▸ **作業内容**:
次の1.〜3.の記述は、下の文書抜粋の内容と一致しますか。それぞれ「はい」か「いいえ」で答え、判断の決め手となる本文の語句を一字も変えずに引用してください。
1. 笠利間切の宇宿大屋子職補任辞令書は嘉靖八年(1529年)のものである。
2. 与論島と沖永良部島では辞令書が確認されている。
3. 「首里王之印」の辞令書は五点ある。

▸ **文書抜粋**:
この時代は、「世の主」の時代で北山の三王(怕尼芝・珉・攀安知)で「明実録」の同時代史料をよみとる  その次の時代は、三山統一後の時代である。梵鐘に「琉球国王大世主」とあり「おほよぬし」とよむという。足利将軍が琉球国王への「りゅうきゅう国のよのぬしへ」の文書が五点あげてある。
 ①  応永廿一年(1414年)
 ② 永享八年(1436年)
 ③ 永享十一年(1439年)
 ④ 大永七年(1527年)
の文書(史料)から、沖永良部島に伝わる伝承を歴史的な流れにつげないか。 

「おもろ」に「はにし」や「はにち」や古琉球の辞令書に「はにし」があり、怕尼芝の出身地を地名に表しているとみられる。

 三山統一後の時代は、第一尚氏時代(1429年)から第二監守時代と沖永良部島を史料で見ていく作業である。中山の尚徳王成化二年(1466 年)喜界島遠征、大島討伐が尚清王嘉靖十六年(1537年)、尚清王嘉靖年間、尚元王尚元王(隆慶五年(1571年)が認められる。この時代の史料に大島遠征ではないが「首里王之印」の辞令書が三十点ある。与論島と沖永良部島では辞令書の確認はされていないが、嘉靖八年十二月廿九日(1529年)笠利間切の宇宿大屋子職補任辞令書(かさりまきり ・うすく 大やこ)が古く、新しいのが萬暦三十七年二月十一日(1609年)名瀬間切の西の里主職補任辞令書(なせまきり ・にし ・さとぬし ・あさ・おきて)がある。十六世紀初め頃「三十三君」(祭祀の制度化)が置かれ、永良部阿応理恵の遺品昭和10年頃認されているので、おもろにのろ、三十のろとあり、のろ辞令の発給があり、沖永良部島ののろの辞令があったとみられる。

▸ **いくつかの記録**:
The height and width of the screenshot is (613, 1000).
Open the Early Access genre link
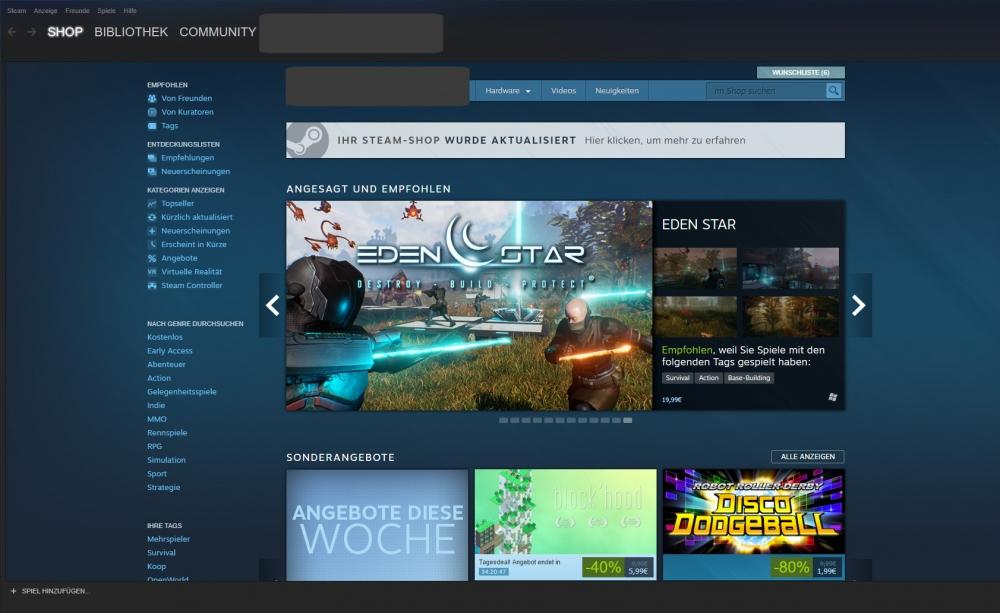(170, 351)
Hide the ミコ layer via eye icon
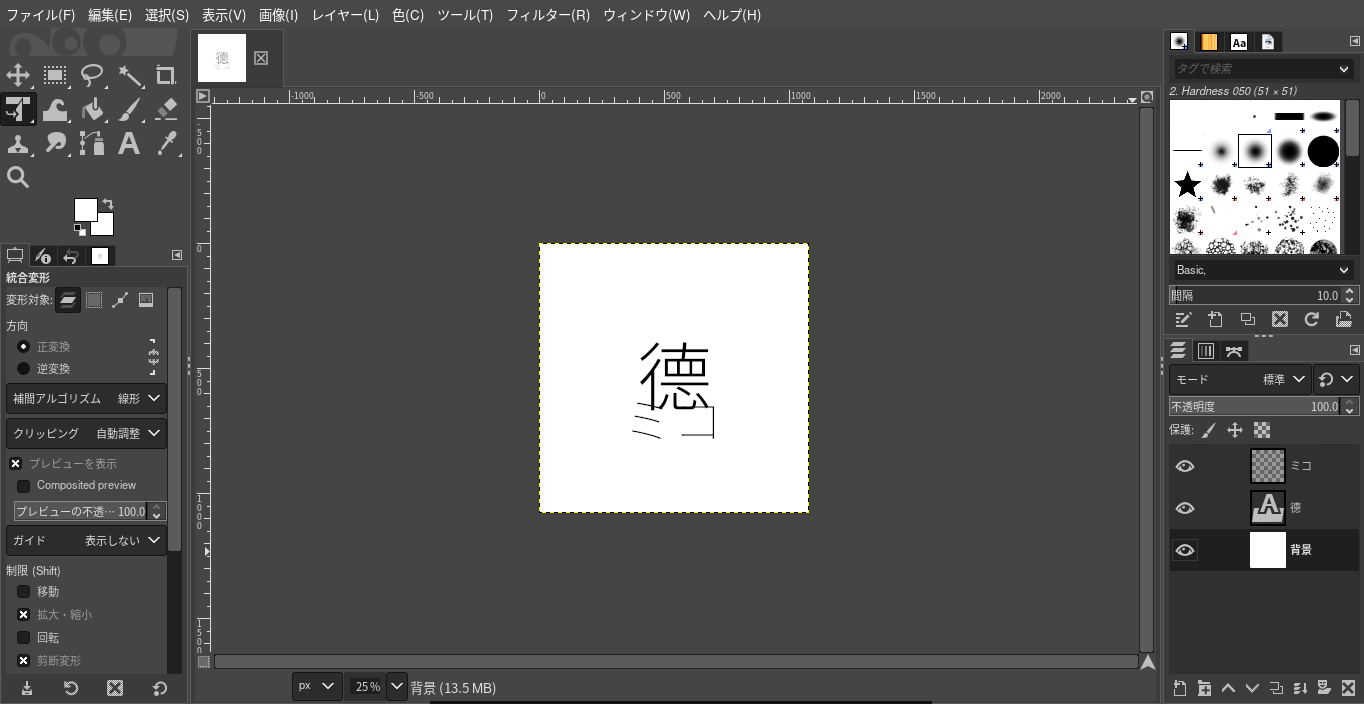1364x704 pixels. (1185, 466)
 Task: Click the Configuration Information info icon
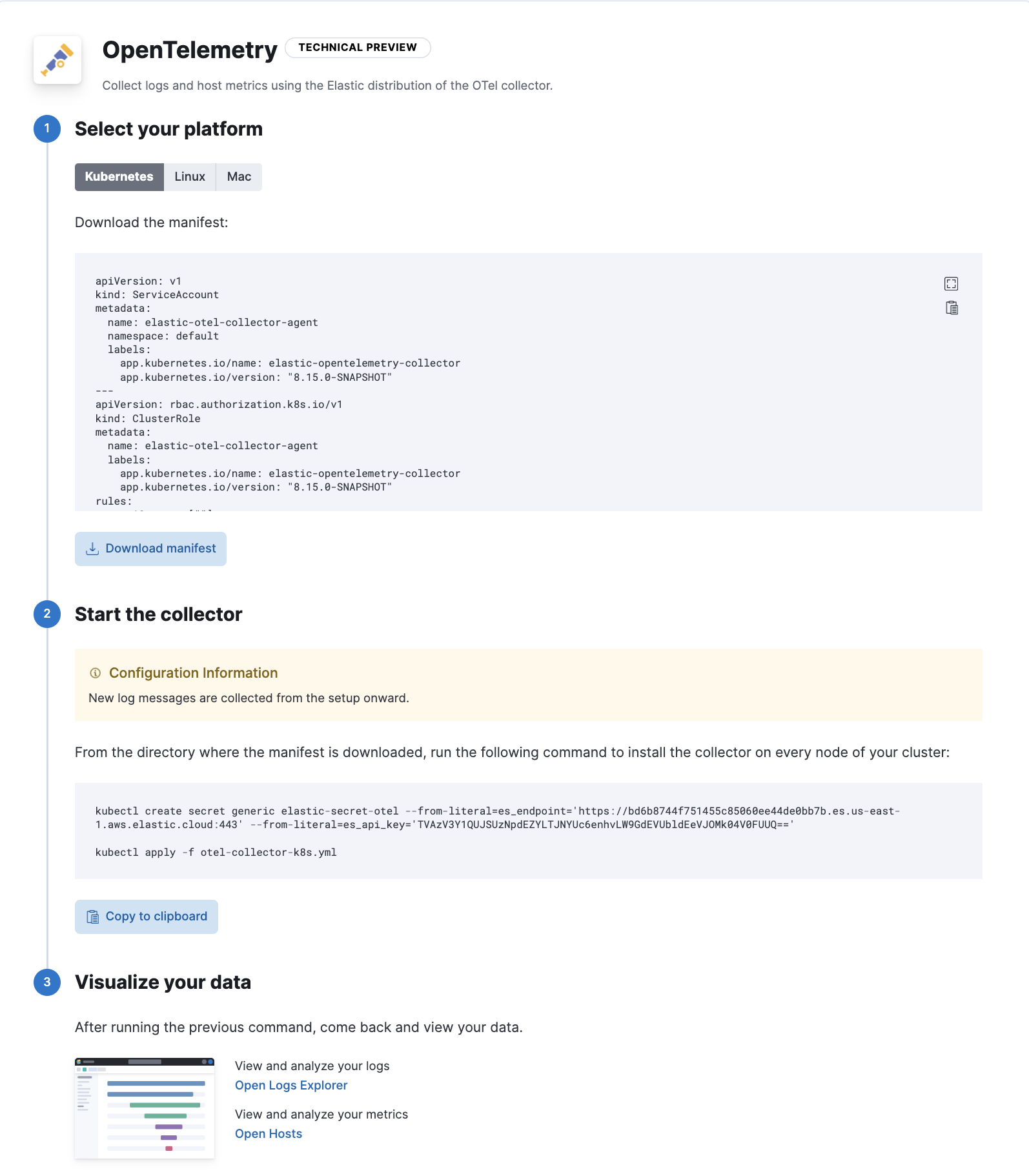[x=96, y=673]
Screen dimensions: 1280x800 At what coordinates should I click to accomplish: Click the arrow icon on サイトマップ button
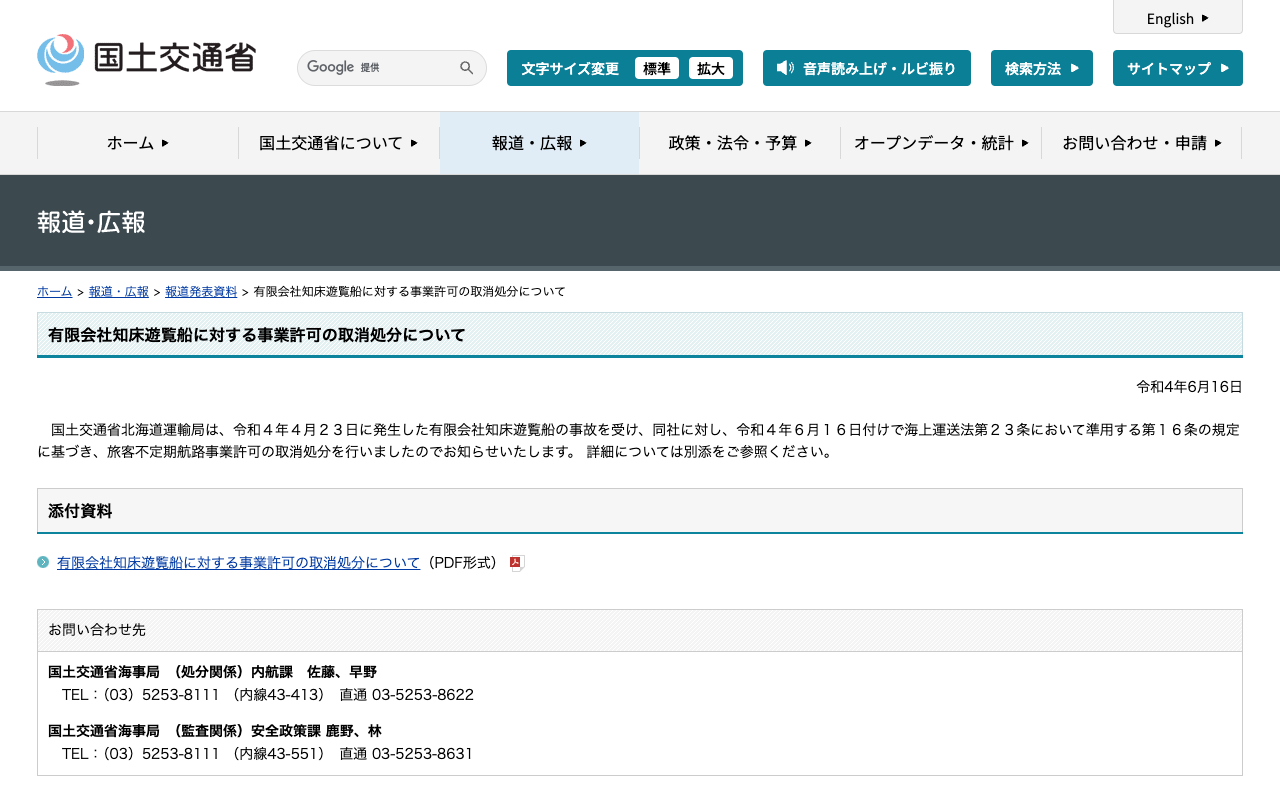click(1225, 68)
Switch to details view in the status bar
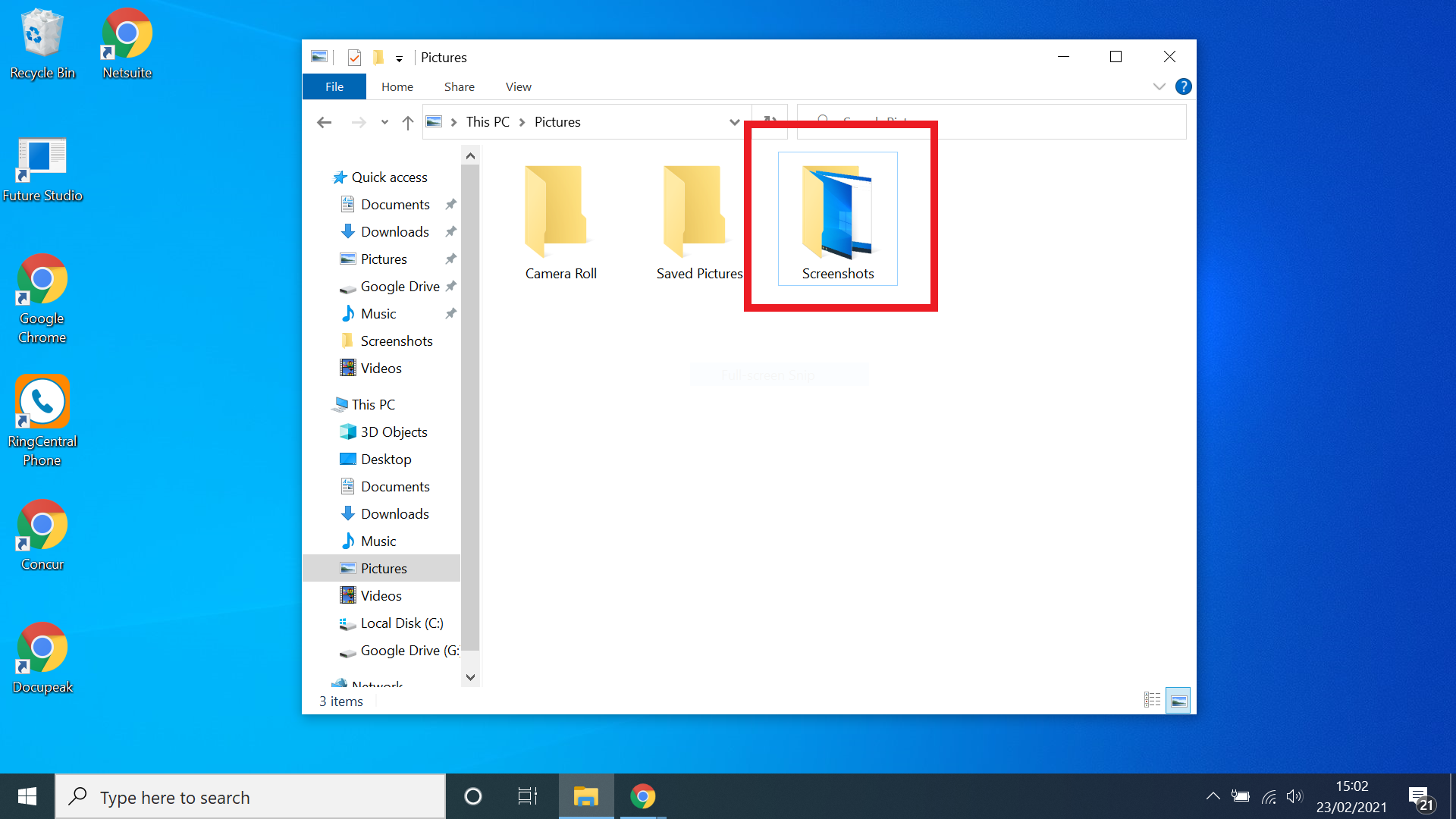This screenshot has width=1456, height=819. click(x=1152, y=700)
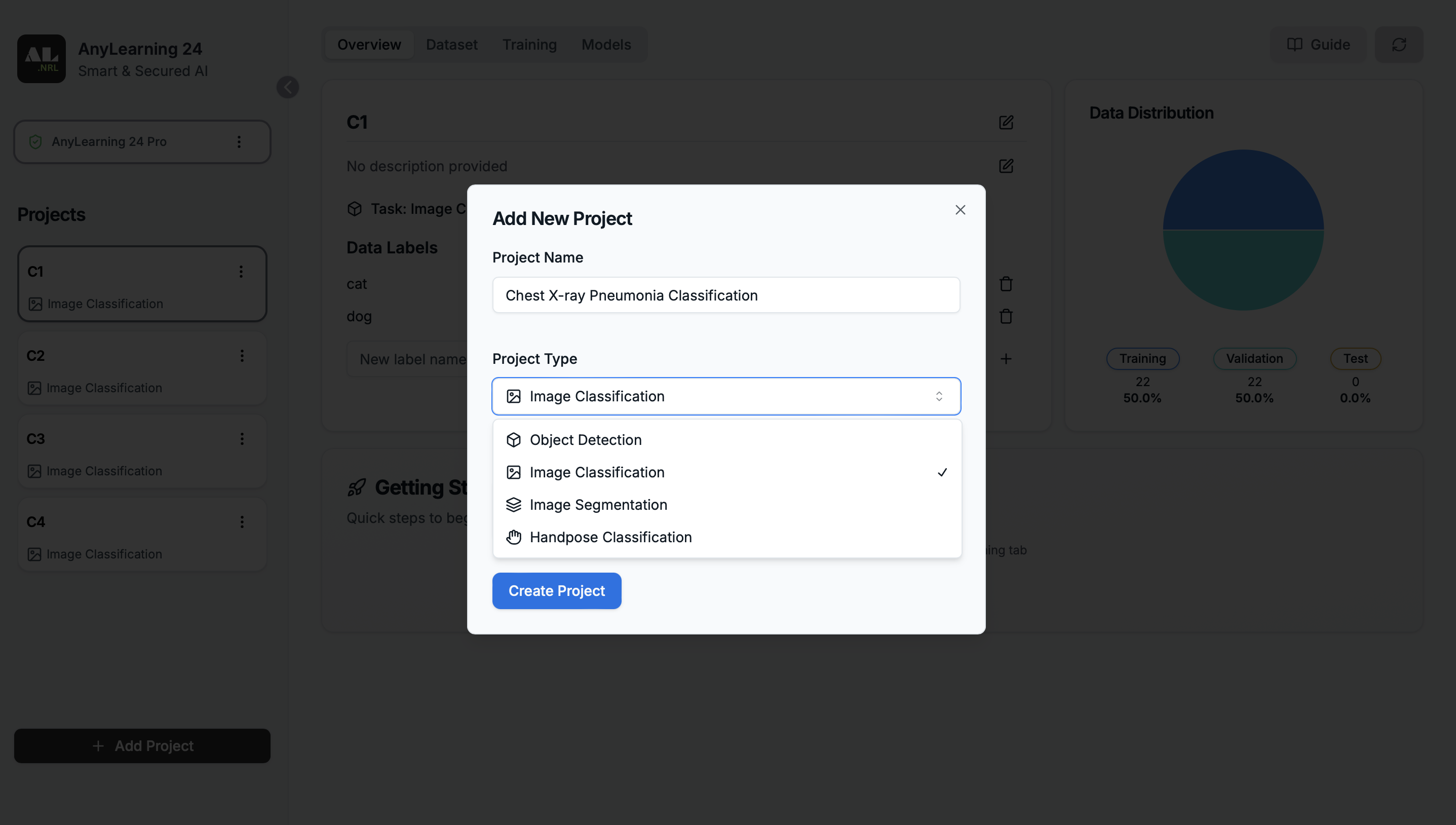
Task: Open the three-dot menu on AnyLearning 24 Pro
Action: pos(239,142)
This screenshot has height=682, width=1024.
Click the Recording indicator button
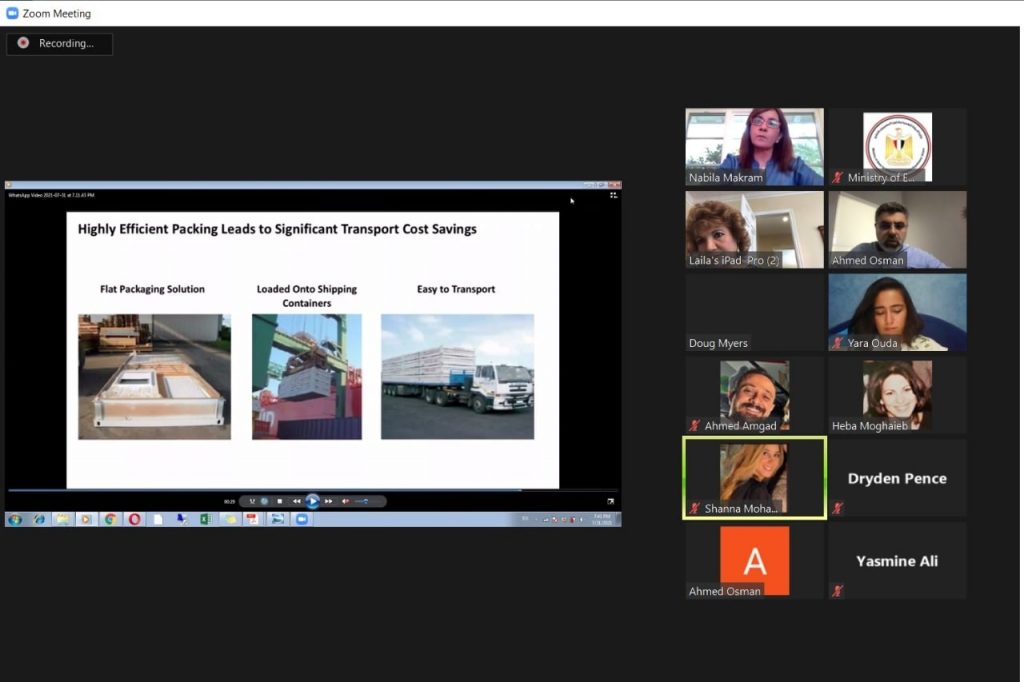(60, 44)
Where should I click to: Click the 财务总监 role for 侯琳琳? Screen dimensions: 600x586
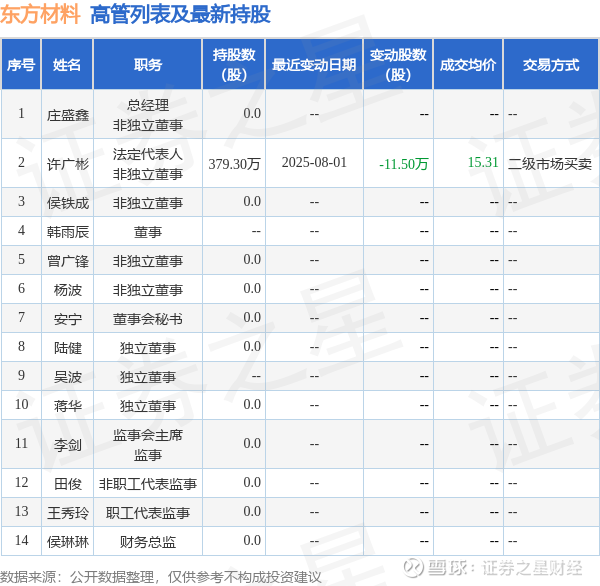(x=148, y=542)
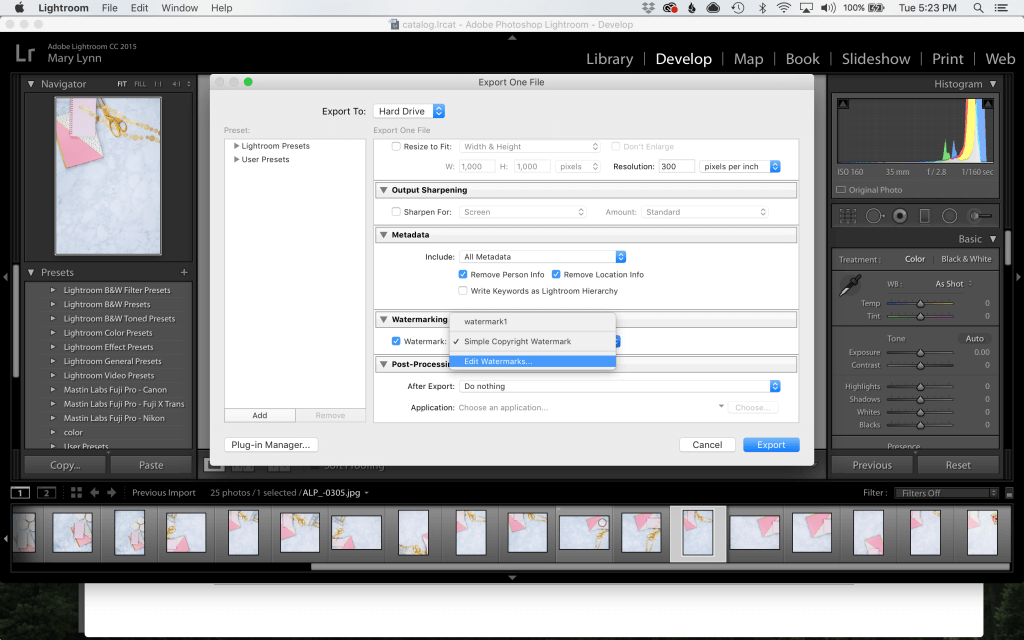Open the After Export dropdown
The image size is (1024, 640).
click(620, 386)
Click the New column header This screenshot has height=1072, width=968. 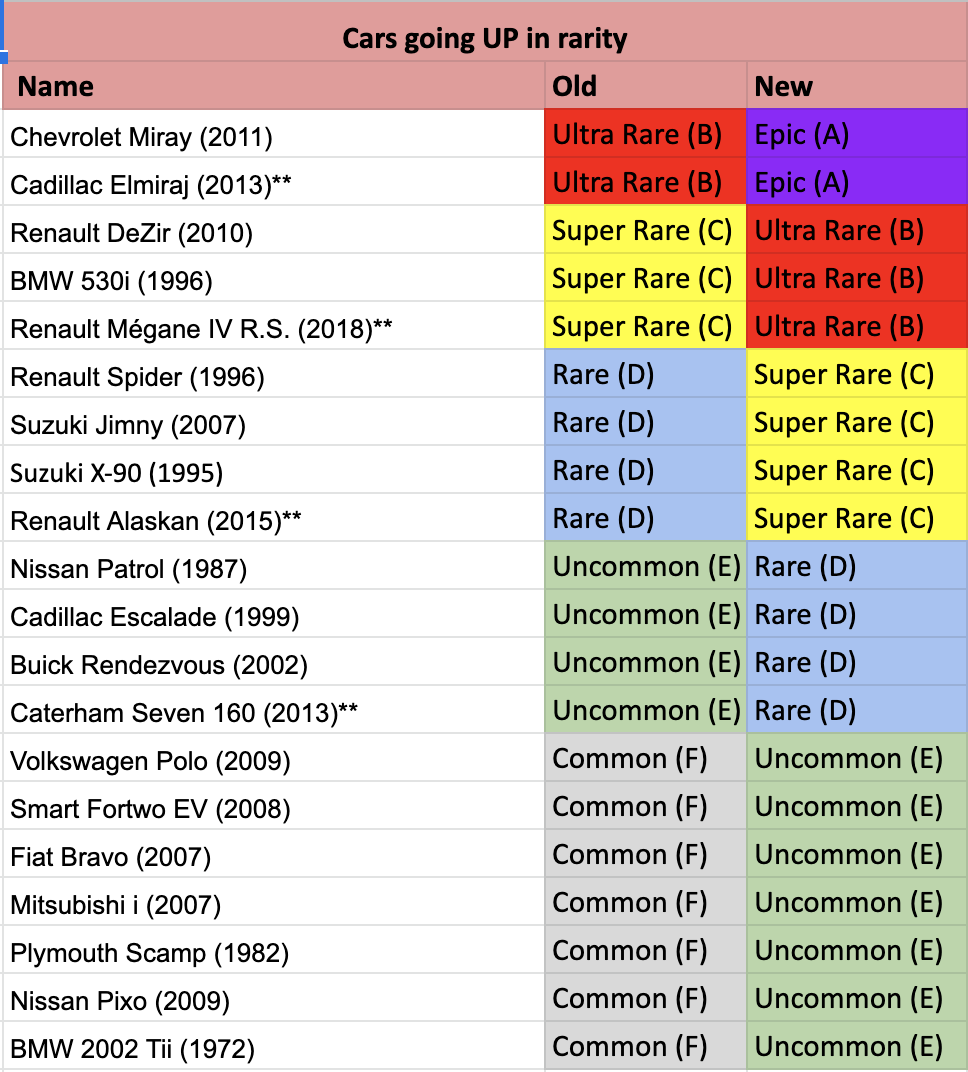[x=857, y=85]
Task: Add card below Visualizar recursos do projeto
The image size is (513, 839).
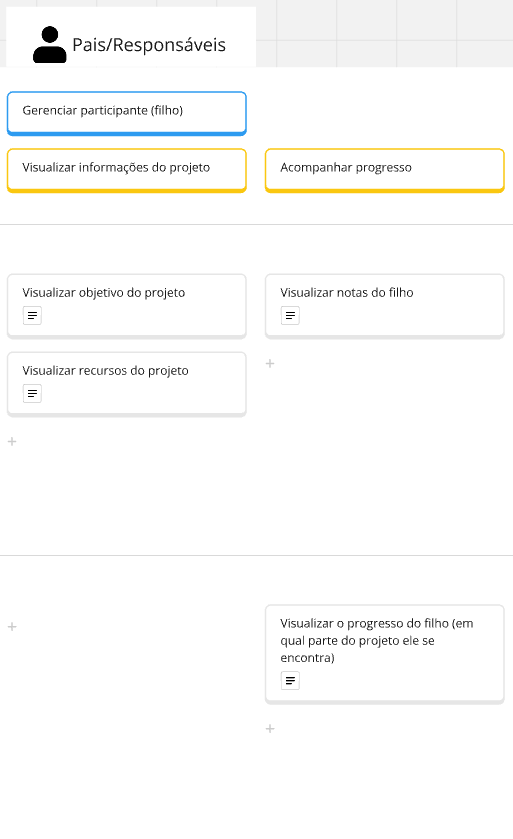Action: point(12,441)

▸ **回答**:
1. はい。『嘉靖八年十二月廿九日(1529年)笠利間切の宇宿大屋子職補任辞令書』
2. いいえ。『与論島と沖永良部島では辞令書の確認はされていない』
3. いいえ。『「首里王之印」の辞令書が三十点ある』